Real time syndromic surveillance is the monitoring and analysis of health data in the hope of identifying a potential public health risk, such as an epidemic. Public Health England carries out this analysis and keeps public health officials up to date so that they can respond to any emerging crises.

Why is this work needed?

When a public health threat, like a flu epidemic, emerges it is important that public health professionals are made aware as quickly as possible and act based on accurate and current data.

What is happening?

Syndromic surveillance is the process of collecting, analysing and interpreting health-related data so that there is an early warning for any public health threats. At Public Health England, the real time syndromic surveillance team coordinates several national systems that record this data. They analyse the collected data and look for trends that could indicate illness levels that are higher than usual or expected, and publish bulletins to keep public health professionals up to date.

What are the benefits?

This system allows public health bodies in the UK to understand trends in illness and swiftly identify any emerging crises. It is vital that data is combined in this way so that individual cases of a disease can be placed in the wider context. For example, it is important to understand if a single episode of a particular flu is an isolated incident or part of a larger epidemic.
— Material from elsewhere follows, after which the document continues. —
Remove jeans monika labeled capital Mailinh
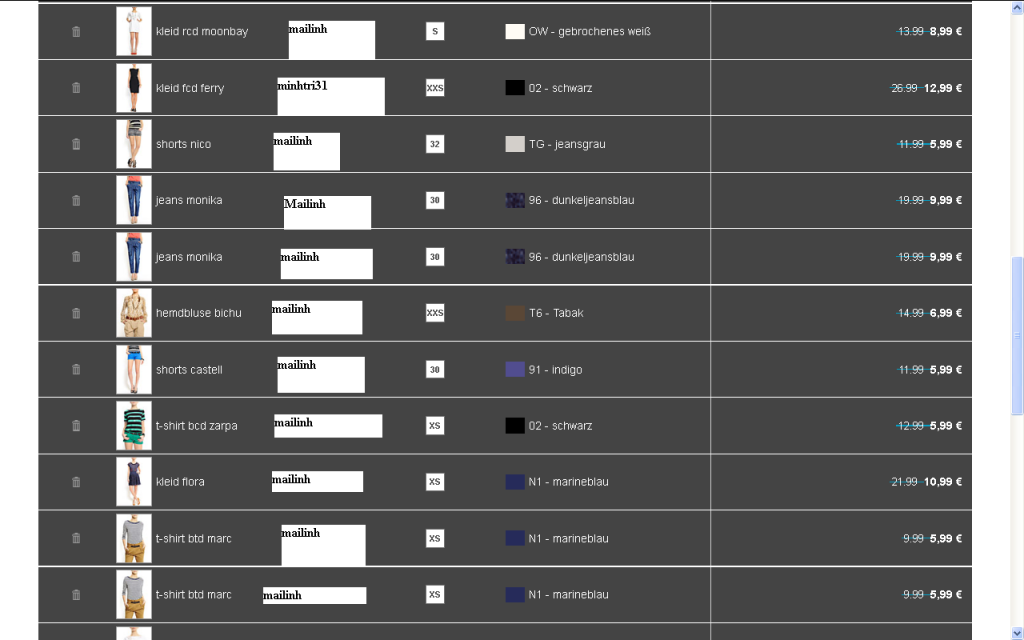The image size is (1024, 640). point(76,200)
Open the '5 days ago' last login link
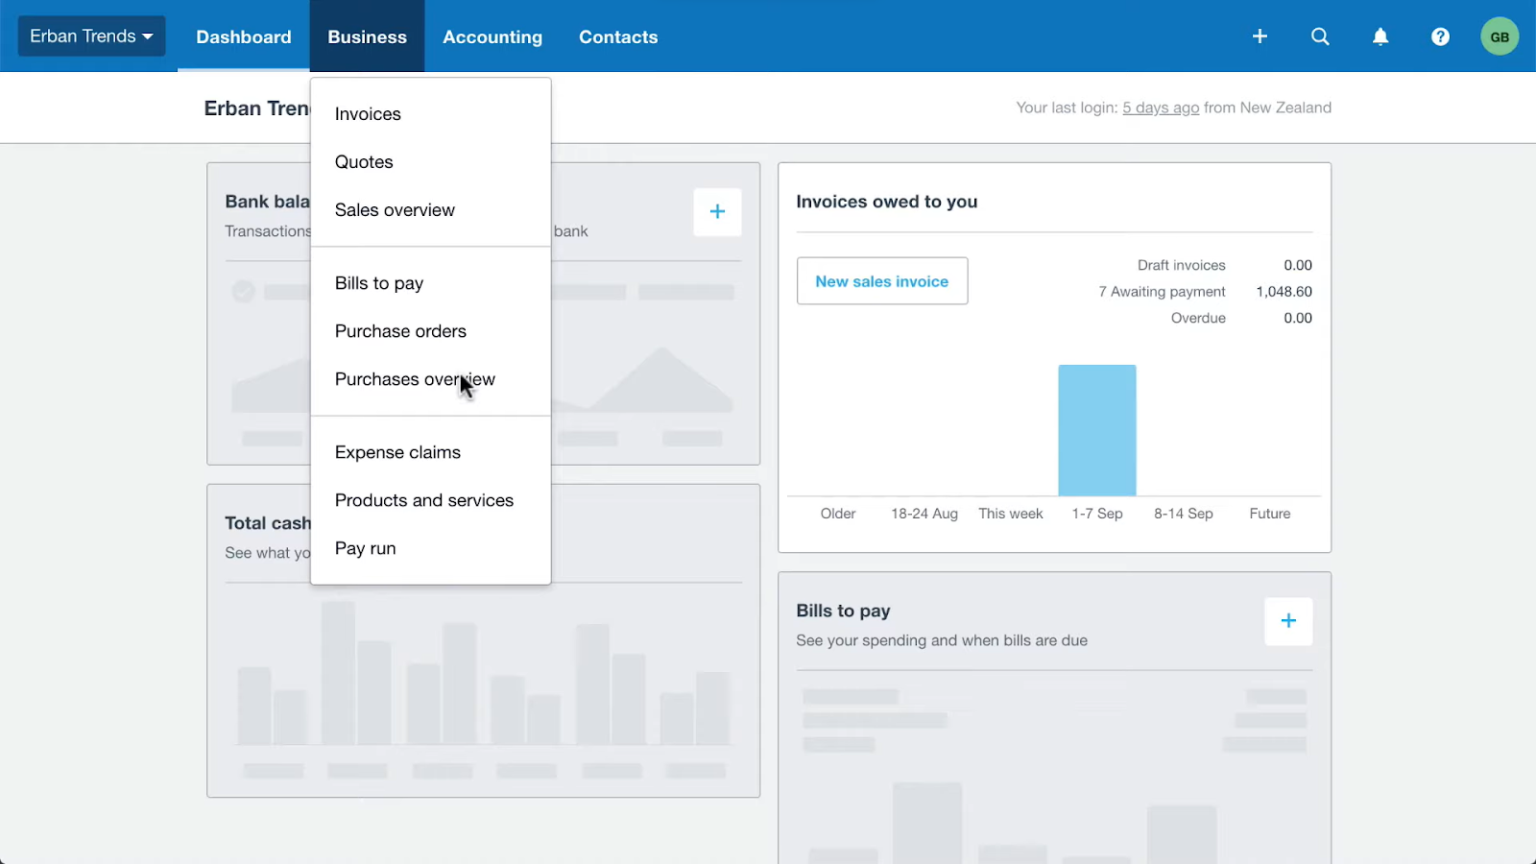Viewport: 1536px width, 864px height. [x=1160, y=107]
What type of data is involved?

This process combines a range of anonymised data, including trends in calls to the NHS 111 service, visits to GP surgeries and out of hours services, and daily visits to the emergency departments.

Only anonymised data are received by the Public Health England real-time syndromic surveillance team. Before leaving Public Health England, these data are aggregated, and presented graphically, to national, regional and local level in surveillance bulletins.

Who is funding and collaborating on this work?

This work is government funded because it is part of the function of Public Health England.